• EXERCISE INSTRUCTIONS:
1. From the chocolate course description, output the passage between "This course focuses" and "as fat bloom.", inclusive, copied word for word.
2. Write the next part of the chocolate course description, picking up right after its final sentence.

• TEXT EXTRACT:

»»

A versatile chef who acknowledges that her curiosity, dedication, and perfection have been constant in her professional and personal evolution, and have led her to acquire an extraordinary mastery of cooking and pastry techniques.

Chocolate from scratch and practical applications.

What you'll learn

This course focuses on the theory behind a good chocolate, including care from its origin, selection, processing and proper storage.

You will be able to make dark, milk, or white chocolate couverture using ingredients such as cocoa butter, sugar, cocoa nibs, and powdered milk if necessary. With this product, or a purchased one, you will create:

Chocolate bar: All measures to ensure hygiene and maximize product characteristics. You will achieve a shiny, crisp chocolate bar and avoid common errors such as fat bloom.

««

• DATA SECTION:
»»

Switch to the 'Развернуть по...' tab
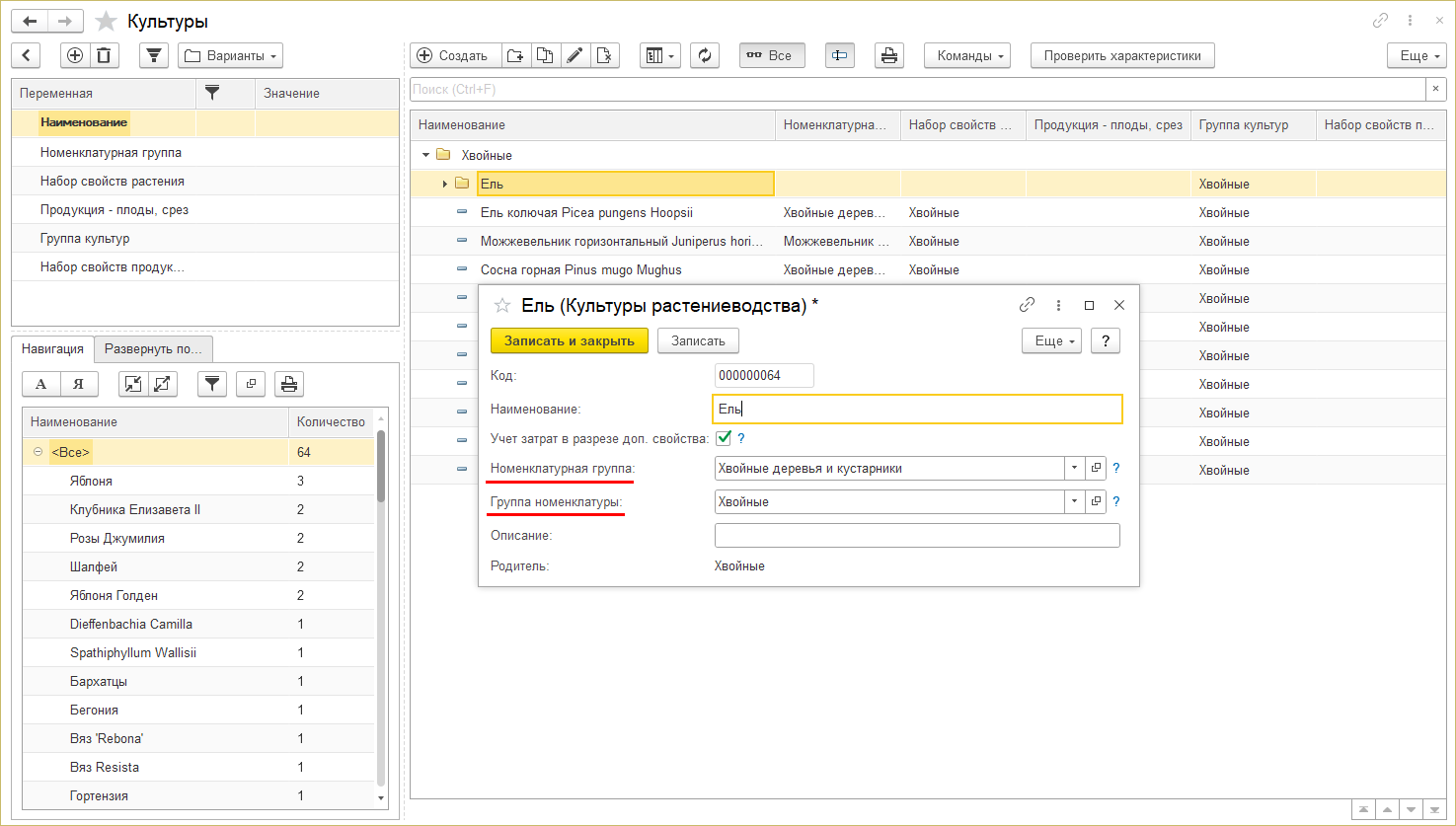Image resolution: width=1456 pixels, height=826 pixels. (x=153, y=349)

««
»»

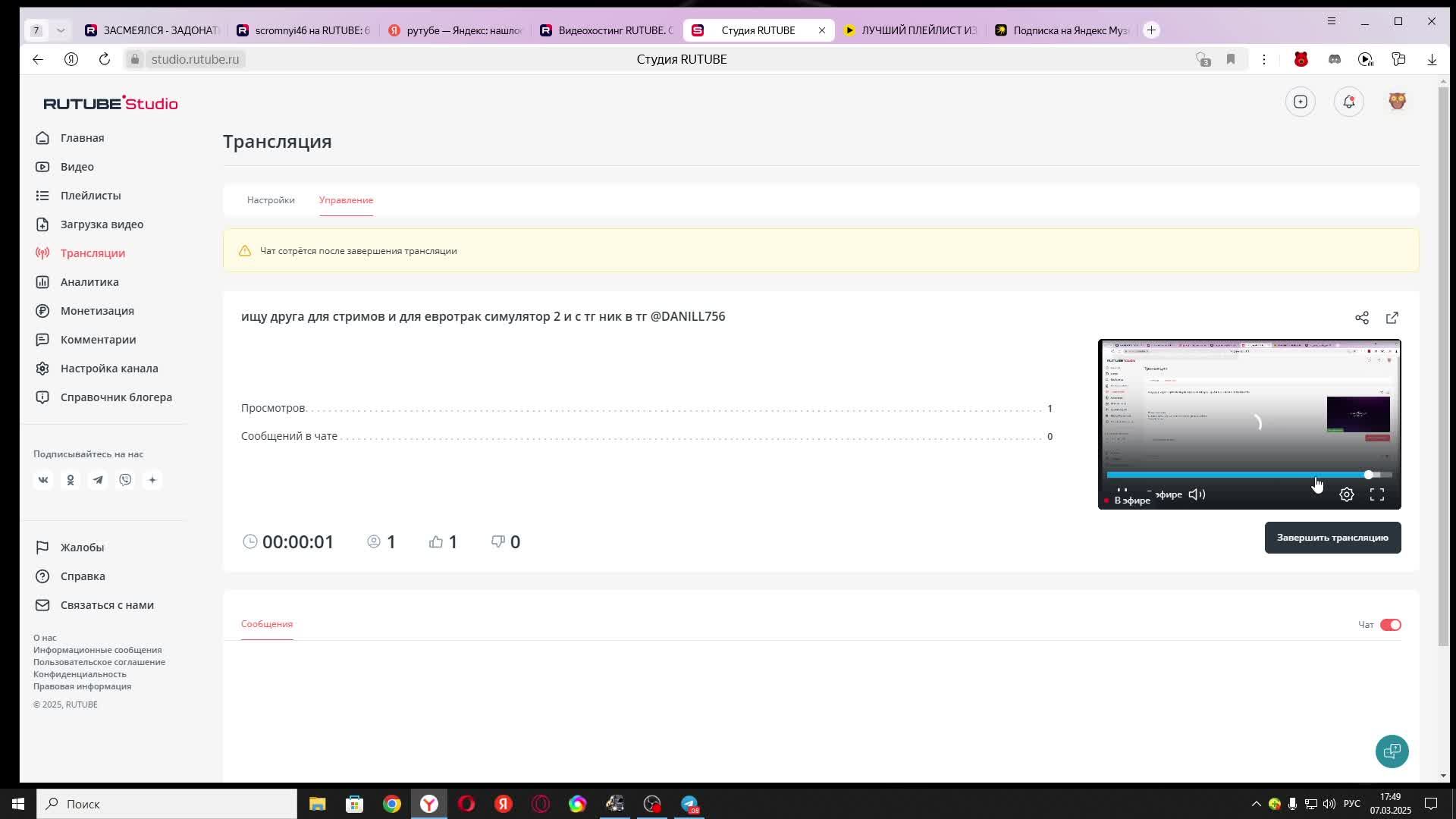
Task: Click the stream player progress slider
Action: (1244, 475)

««

• EXPECTED RESULTS:
1.
This course focuses on the theory behind a good chocolate, including care from its origin, selection, processing and proper storage.

You will be able to make dark, milk, or white chocolate couverture using ingredients such as cocoa butter, sugar, cocoa nibs, and powdered milk if necessary. With this product, or a purchased one, you will create:

Chocolate bar: All measures to ensure hygiene and maximize product characteristics. You will achieve a shiny, crisp chocolate bar and avoid common errors such as fat bloom.

2.
Chocolate dip: These basic recipes are used to dip frozen centers,  glaze tartlets, individual pastries, or alternatively, to spray-paint our creations with a gun.

Plastic chocolate: With a texture similar to clay. It’s used to shape flowers, figures, and molds easily. Also, the mass can be dyed to your preferred color. 

In this course, in addition to the recipes themselves, you will also learn various pastry techniques that will serve you on numerous occasions.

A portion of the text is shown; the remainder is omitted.